I expect the output of the above code to be "Fname", but the actual output is "No value returned"

marc_s
  • 732,580
  • 175
  • 1,330
  • 1,459
Vineet Nair
  • 1
  • 5
  • 1
    [SQL Injection alert](http://msdn.microsoft.com/en-us/library/ms161953%28v=sql.105%29.aspx) - you should **not** concatenate together your SQL statements - use **parametrized queries** instead to avoid SQL injection - check out [Little Bobby Tables](http://bobby-tables.com/) – marc_s Oct 13 '19 at 09:33
  • 1
    Have you checked whether the debugger is getting into the else statement? – Ajoe Oct 13 '19 at 09:40
  • Also check rd.GetValue(2).ToString(); is null or not – Ajoe Oct 13 '19 at 09:41
  • @AA **yes the debugger is getting into else statement and rd.GetValue(2) is containing some value but its not carried to another page ** – Vineet Nair Oct 13 '19 at 09:52
  • Hope you have checked Session["user"] after assigning value into it. – Ajoe Oct 13 '19 at 09:55
  • @AA yes, i tried printing value by Response.Write(Session["user"]) and i am getting as expected. – Vineet Nair Oct 13 '19 at 10:06
  • Have you set any postback url anywhere?

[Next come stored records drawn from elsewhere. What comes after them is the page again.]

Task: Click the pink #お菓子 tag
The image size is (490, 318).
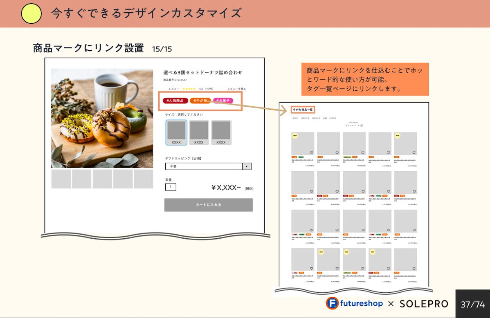Action: (224, 101)
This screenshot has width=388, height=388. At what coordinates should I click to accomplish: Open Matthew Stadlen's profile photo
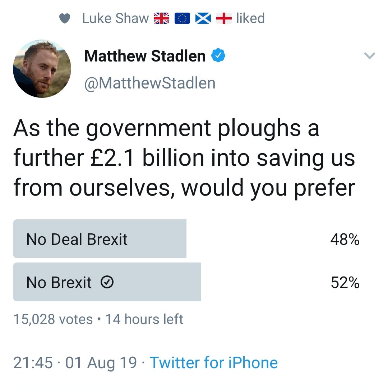[x=42, y=69]
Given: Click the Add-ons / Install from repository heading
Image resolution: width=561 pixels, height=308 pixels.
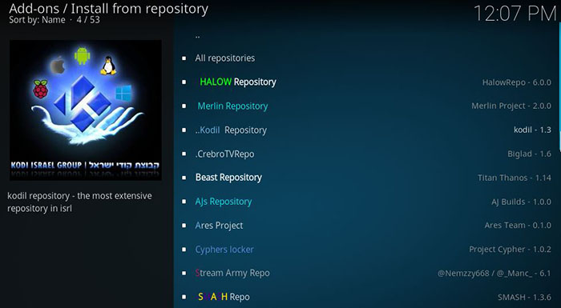Looking at the screenshot, I should pyautogui.click(x=108, y=8).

Also In Customer_Home.aspx.cs is it going to else part? – Ajoe Oct 13 '19 at 10:11
  • @AA No postback url is set. and Customer_Home is not redirected to any other page for now – Vineet Nair Oct 13 '19 at 10:29
  • https://stackoverflow.com/questions/14376473/what-are-good-ways-to-prevent-sql-injection / https://stackoverflow.com/questions/1054022/best-way-to-store-password-in-database – mjwills Oct 13 '19 at 11:06

1 Answers1

0

This code seems to have no problem. But you can try using QueryString.

// Login.aspx.cs

Response.Redirect("Customer_Home.aspx?user=" + Server.UrlEncode(c);

// Customer_Home.aspx.cs

string value = Request.QueryString["user"].ToString();

SHoaib Riaz
  • 11
  • 1